» **Action item**: When you reach the line containing "Task: Filter by blue circle rarity tier", start transcribing exactly and continue through the last line of the data, skipping every picture.

═════ Entries provided ═════

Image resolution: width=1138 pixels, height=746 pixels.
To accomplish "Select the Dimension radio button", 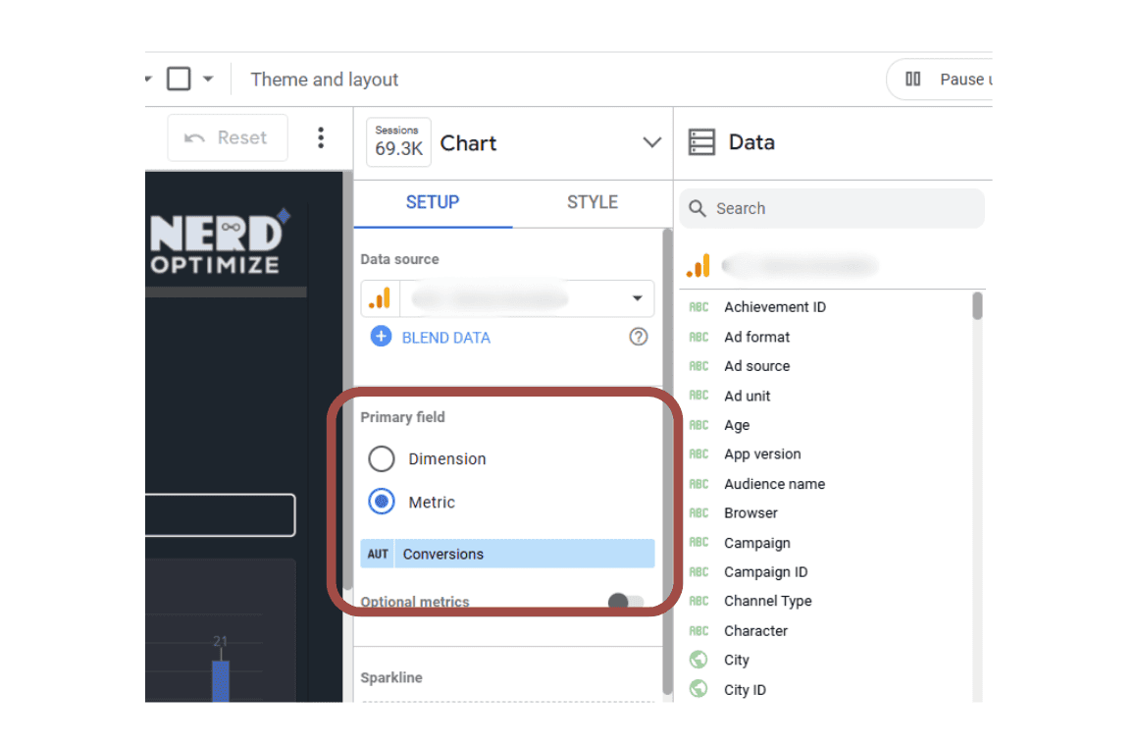I will 381,458.
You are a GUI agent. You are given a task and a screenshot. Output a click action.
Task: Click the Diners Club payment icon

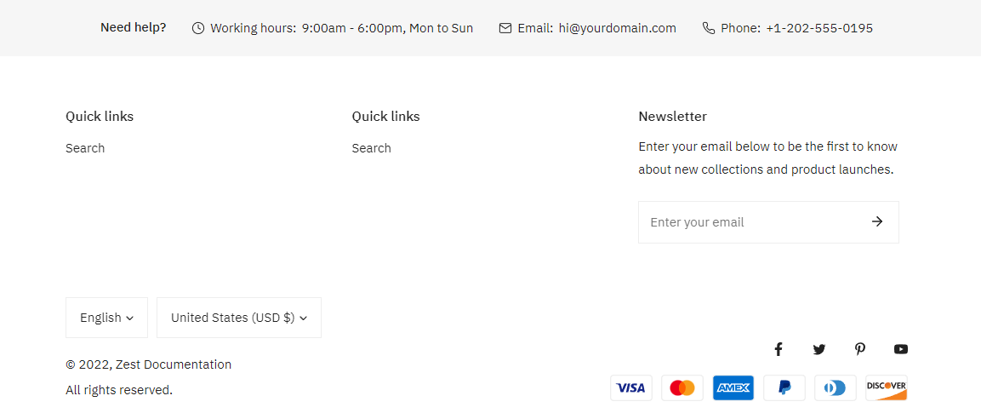(x=835, y=388)
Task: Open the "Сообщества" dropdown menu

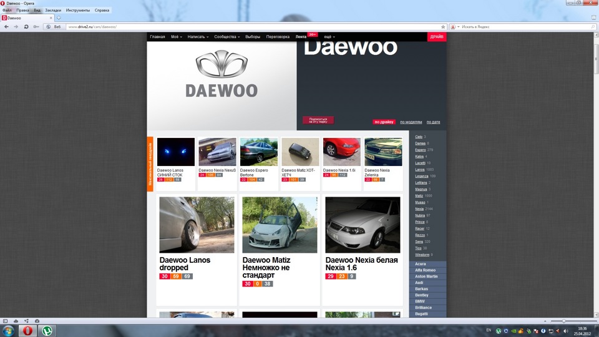Action: pyautogui.click(x=227, y=37)
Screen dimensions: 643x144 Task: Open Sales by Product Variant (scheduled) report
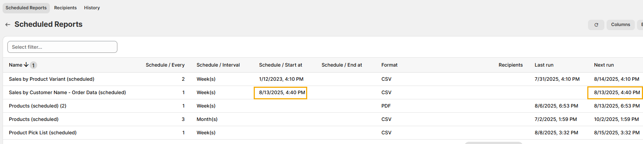52,79
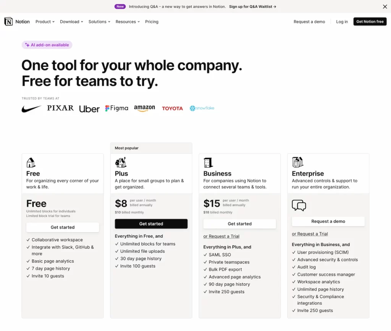
Task: Click Get Notion free
Action: pyautogui.click(x=370, y=21)

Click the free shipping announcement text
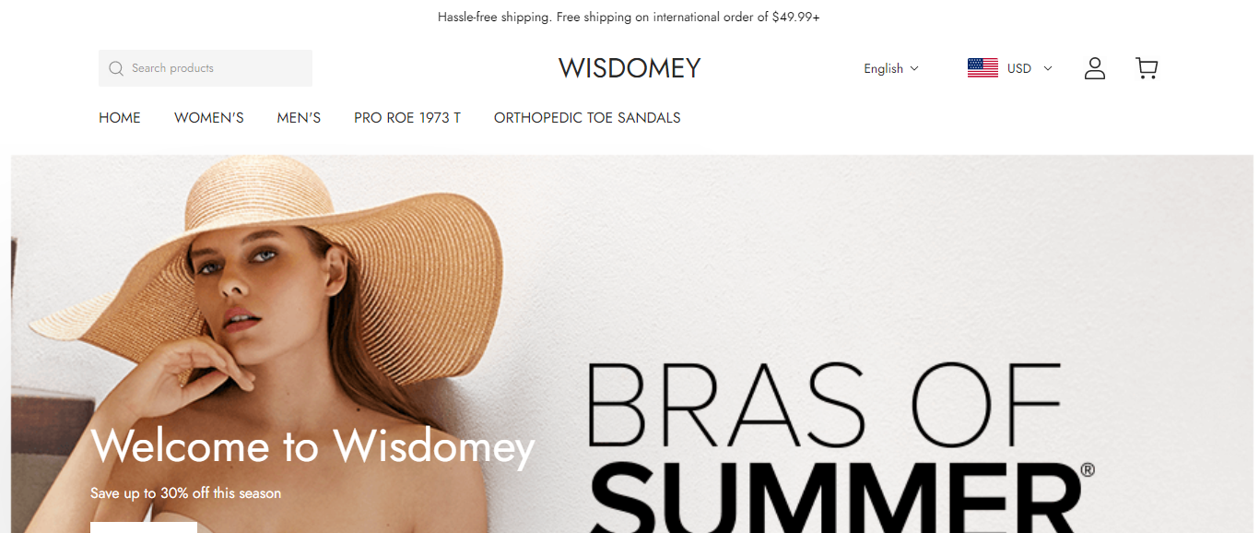click(630, 17)
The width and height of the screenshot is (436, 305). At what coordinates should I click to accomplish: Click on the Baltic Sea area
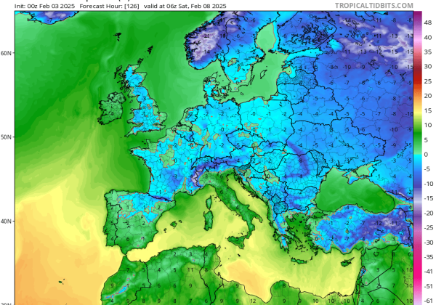tap(265, 80)
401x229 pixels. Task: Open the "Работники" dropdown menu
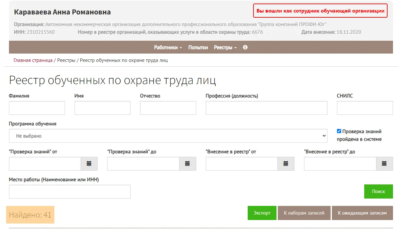(x=168, y=47)
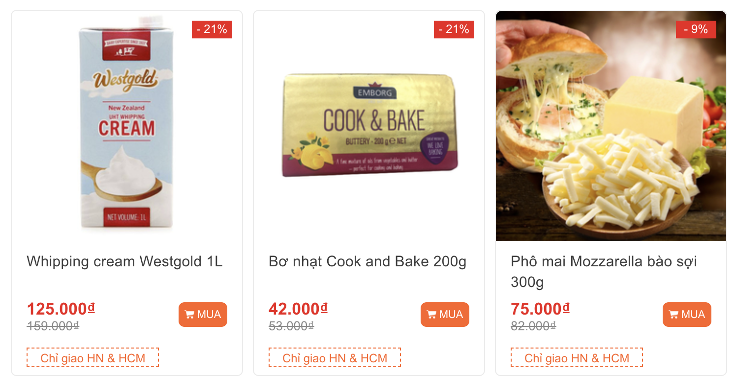735x382 pixels.
Task: Open the Bơ nhạt Cook and Bake 200g link
Action: click(368, 261)
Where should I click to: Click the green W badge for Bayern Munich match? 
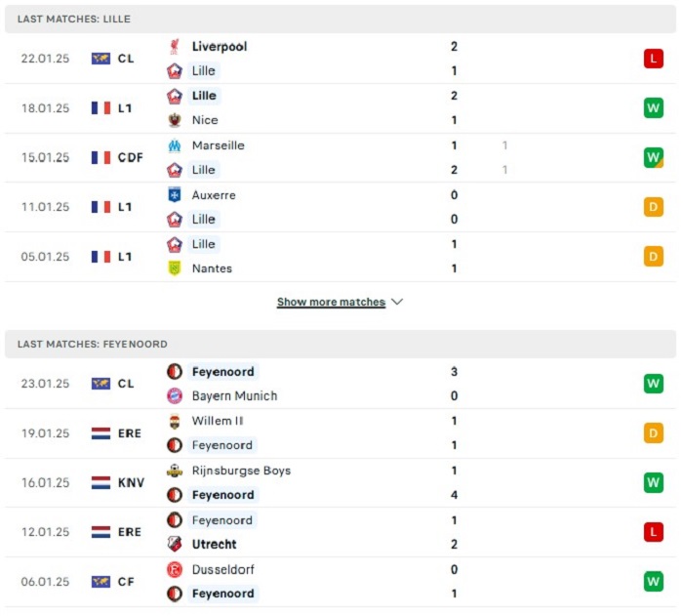click(x=654, y=384)
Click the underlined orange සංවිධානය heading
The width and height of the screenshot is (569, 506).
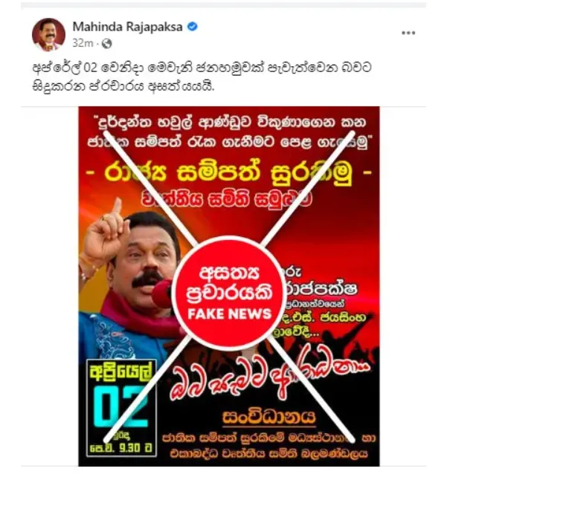pos(269,418)
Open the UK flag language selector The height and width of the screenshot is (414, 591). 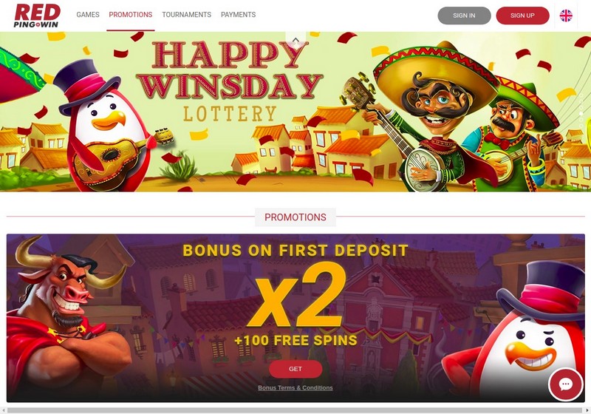(566, 16)
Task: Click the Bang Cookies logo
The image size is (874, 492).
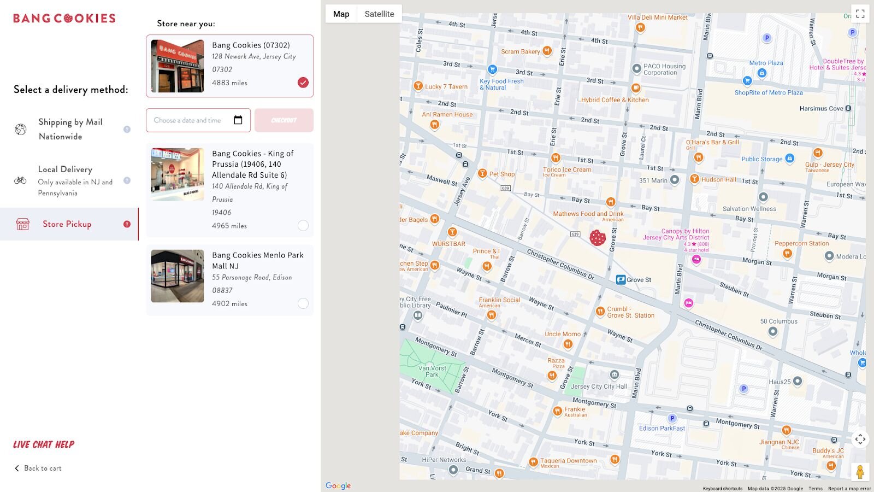Action: [x=64, y=19]
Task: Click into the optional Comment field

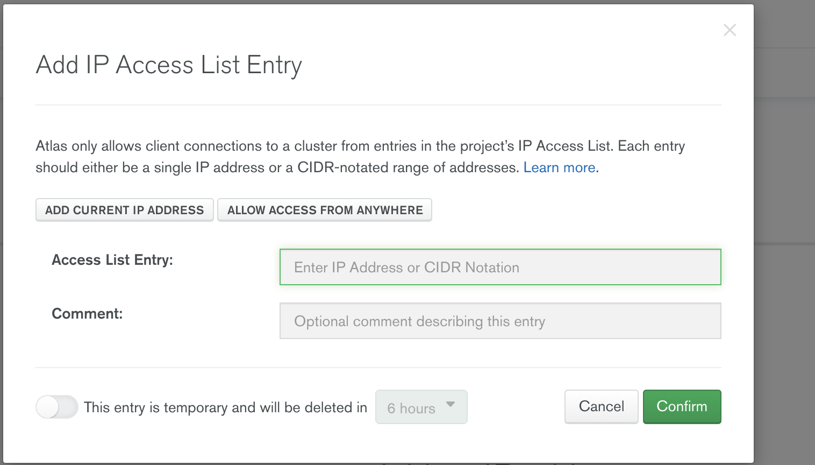Action: [x=500, y=321]
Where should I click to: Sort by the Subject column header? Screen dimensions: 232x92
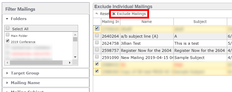tap(200, 22)
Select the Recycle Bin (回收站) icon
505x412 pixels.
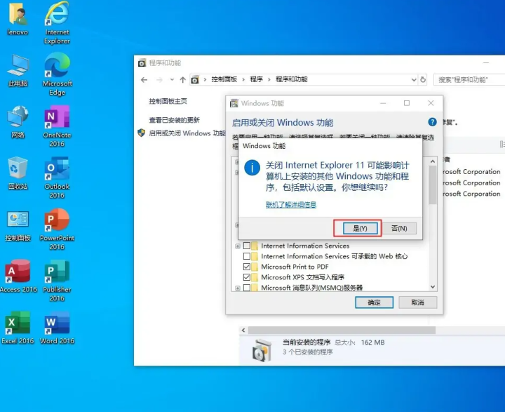pyautogui.click(x=18, y=170)
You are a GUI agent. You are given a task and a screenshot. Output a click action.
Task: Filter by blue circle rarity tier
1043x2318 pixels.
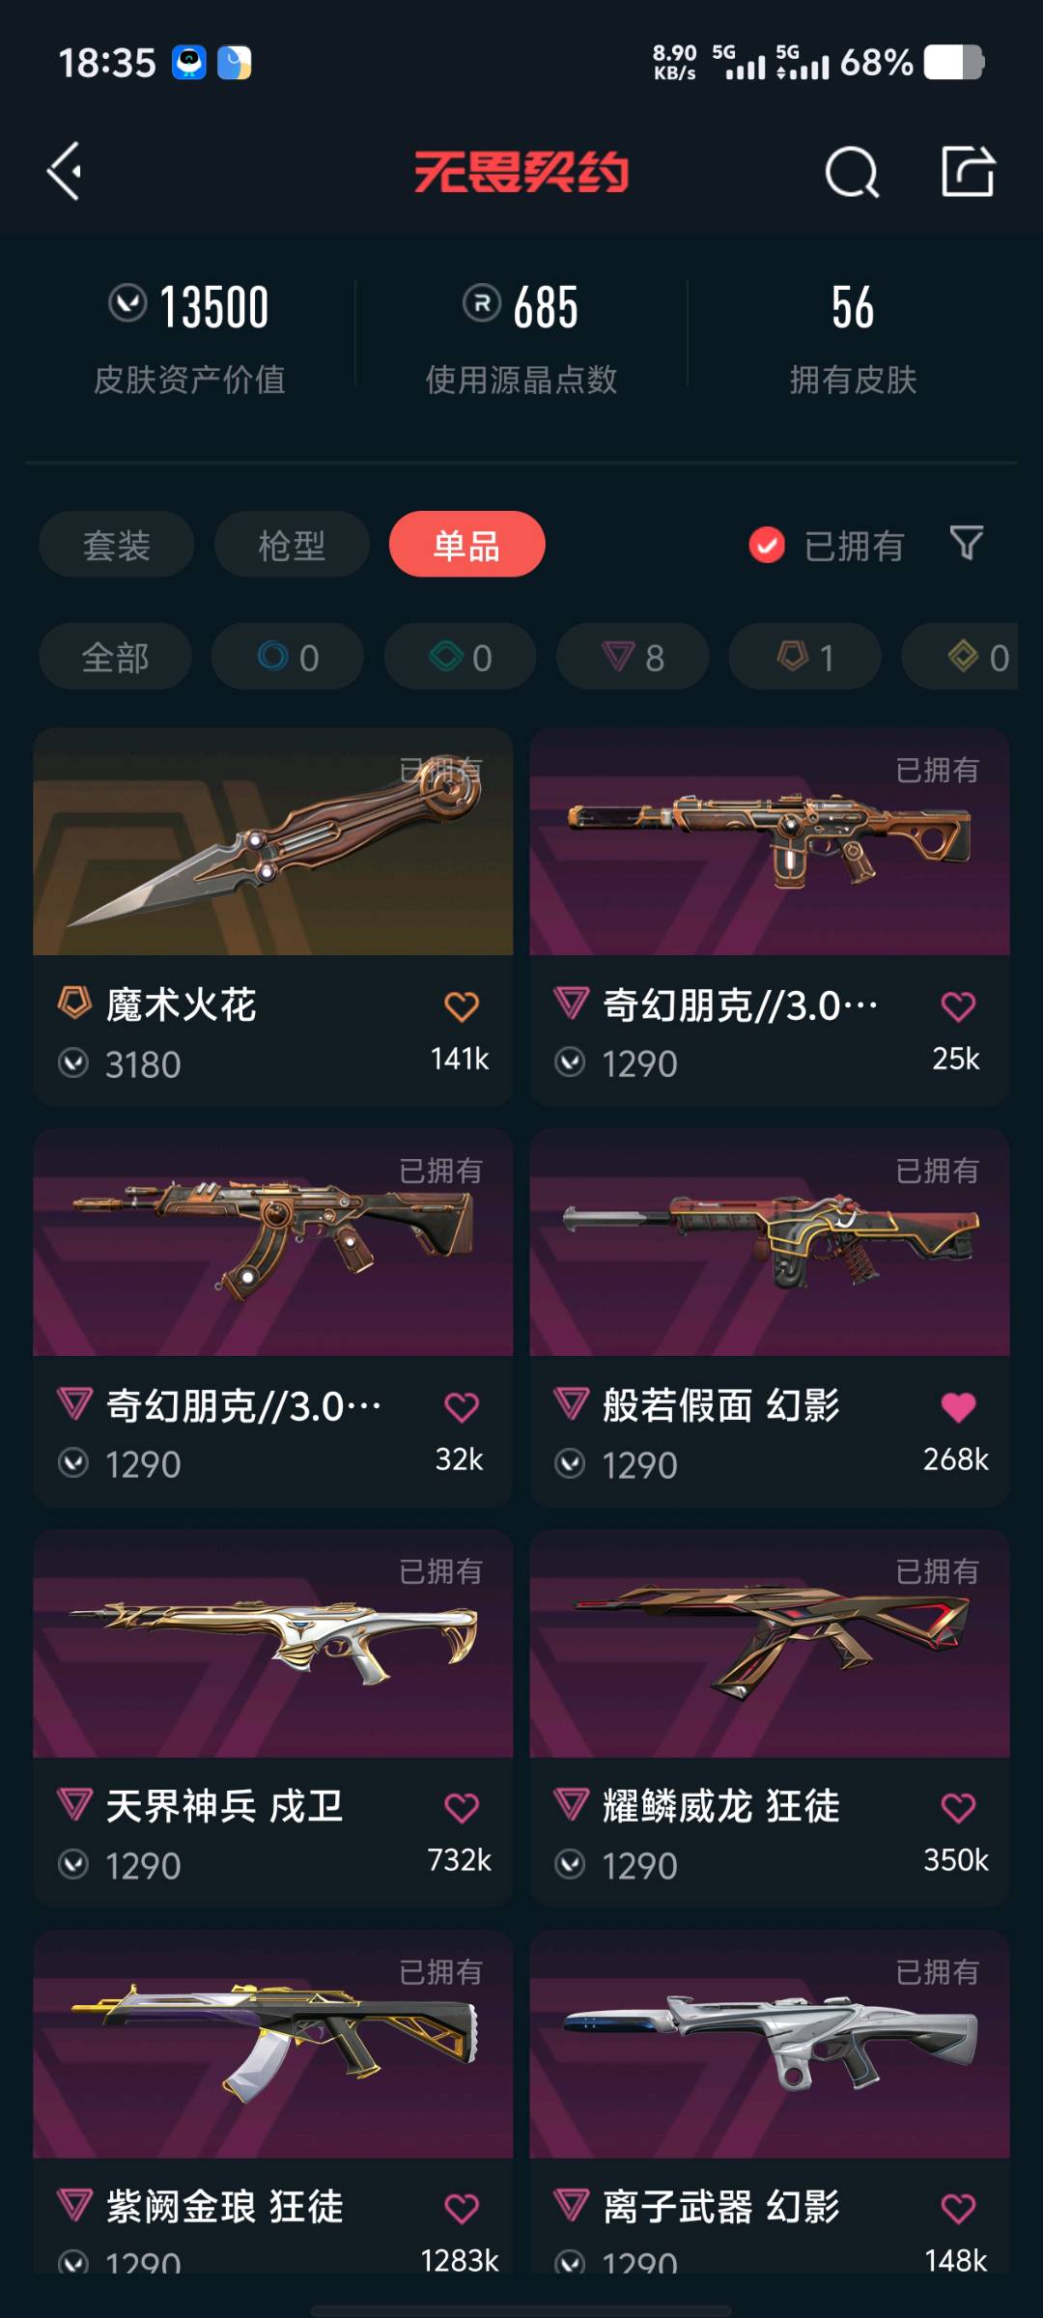[x=288, y=657]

═════

» **Response to this task**:
Task: Filter by blue circle rarity tier
1043x2318 pixels.
[x=288, y=657]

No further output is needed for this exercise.